▶ **Passage provided**
☆ ☆ ☆
Population (2024 census)
- • Total: 38,365
- • Density: 157.69/km^{2} (408.40/sq mi)
- • Households: 8,220

Economy
- • Income class: 2nd municipal income class
- • Poverty incidence: 31.64% (2023)
- • Revenue: ₱ 233.4 million (2024)
- • Assets: ₱ 764.2 million (2024)
- • Expenditure: ₱ 236.1 million (2024)
- • Liabilities: ₱ 180.1 million (2024)

Service provider
- • Electricity: Bukidnon 2 Electric Cooperative (BUSECO)
- Time zone: UTC+8 (PST)
- ZIP code: 8723
- PSGC: 1001322000
- IDD : area code: +63 (0)88
- Native languages: Binukid Cebuano Ata Manobo Tagalog
- Website: www.cabanglasanbuk.gov.ph

= Cabanglasan =

Municipality in Bukidnon, Philippines

Cabanglasan, officially the Municipality of Cabanglasan (Binukid and Higaonon: Bánuwa ta Kabanglasán; Lungsod sa Cabanglasan; Bayan ng Cabanglasan), is a municipality in the province of Bukidnon, Philippines. According to the 2024 census, it has a population of 38,365 people.

==History==
The town was once a Barangay of the capital town, Malaybalay. It was named after a Banglas tree, endemic tree species that inhabit and grow abundantly and distinctively only on this portion of the upper Pulangui. Banglas is hardwood that usually grows in the rocky portion of the Bobunawan riverbanks. Kabanglasan literally means a place that has plenty of Banglas.

Cabanglasan was created as a separate municipality from Malaybalay on August 13, 1979, by virtue of Republic Act 6489.

The movement for the separation of Cabanglasan from his mother municipality (Malaybalay) began in the early 1960s when the people of Pulangi region petitioned for secession. This prompted the passage of House Bill No. 2789 in Congress by the then-Congressman Cesar M. Fortich. The bill was enacted into law without executive approval under Republic Act 6489 but its implementation was delayed due to the declaration of martial law.

Due to the persistence of the residents as spearheaded by Datu Maliwanag (Saturnino P. Linsagan), then President Ferdinand E. Marcos referred the matter to the mother municipality, Malaybalay. A plebiscite was then held wherein the majority voted for the implementation of RA 6489. On August 13, 1979, (by virtue of Batas Pambansa Blg. 17) the first set of municipal officials headed by Mayor Saturnino P. Linsagan aka Datu Maliwanag to his tribesmen, took their oath and held their first session.
☆ ☆ ☆
▶ **Provided records**
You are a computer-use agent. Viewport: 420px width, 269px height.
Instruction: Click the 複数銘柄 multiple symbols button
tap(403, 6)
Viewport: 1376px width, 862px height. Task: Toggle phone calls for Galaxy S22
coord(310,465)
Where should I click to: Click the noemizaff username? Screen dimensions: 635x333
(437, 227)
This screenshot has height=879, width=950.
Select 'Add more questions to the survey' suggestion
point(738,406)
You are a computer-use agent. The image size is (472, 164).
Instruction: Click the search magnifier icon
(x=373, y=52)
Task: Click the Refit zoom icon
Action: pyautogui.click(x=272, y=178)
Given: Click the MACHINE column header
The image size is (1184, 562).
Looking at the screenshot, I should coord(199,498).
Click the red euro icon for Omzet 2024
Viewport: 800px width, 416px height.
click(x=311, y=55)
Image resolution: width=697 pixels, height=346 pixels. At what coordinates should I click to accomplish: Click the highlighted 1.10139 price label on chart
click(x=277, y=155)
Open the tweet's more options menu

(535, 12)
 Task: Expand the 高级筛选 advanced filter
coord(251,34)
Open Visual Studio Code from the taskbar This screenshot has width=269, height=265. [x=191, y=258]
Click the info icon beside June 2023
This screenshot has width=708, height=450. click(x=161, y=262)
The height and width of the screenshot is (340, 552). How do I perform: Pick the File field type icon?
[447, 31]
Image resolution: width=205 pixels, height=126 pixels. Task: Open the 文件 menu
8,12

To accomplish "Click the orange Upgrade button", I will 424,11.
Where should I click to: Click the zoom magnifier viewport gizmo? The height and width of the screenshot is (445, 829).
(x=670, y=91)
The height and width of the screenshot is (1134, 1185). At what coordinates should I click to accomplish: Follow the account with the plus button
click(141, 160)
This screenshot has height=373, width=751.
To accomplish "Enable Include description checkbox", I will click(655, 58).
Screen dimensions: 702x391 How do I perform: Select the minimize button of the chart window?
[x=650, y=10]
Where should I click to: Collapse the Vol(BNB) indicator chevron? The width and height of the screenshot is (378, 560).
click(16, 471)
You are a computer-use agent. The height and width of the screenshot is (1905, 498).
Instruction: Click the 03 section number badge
☆ ☆ ☆
▶ **To do**
1. According to the passage on Cabanglasan, what tree gave the town its name?
2. Write out the part of the passage on Cabanglasan from "- • Total: 38,365" up to and including "Electric Cooperative (BUSECO)".
None of the items is needed for this work.

▶ **Responses in order**
1. The Banglas tree.

2.
- • Total: 38,365
- • Density: 157.69/km^{2} (408.40/sq mi)
- • Households: 8,220

Economy
- • Income class: 2nd municipal income class
- • Poverty incidence: 31.64% (2023)
- • Revenue: ₱ 233.4 million (2024)
- • Assets: ₱ 764.2 million (2024)
- • Expenditure: ₱ 236.1 million (2024)
- • Liabilities: ₱ 180.1 million (2024)

Service provider
- • Electricity: Bukidnon 2 Electric Cooperative (BUSECO)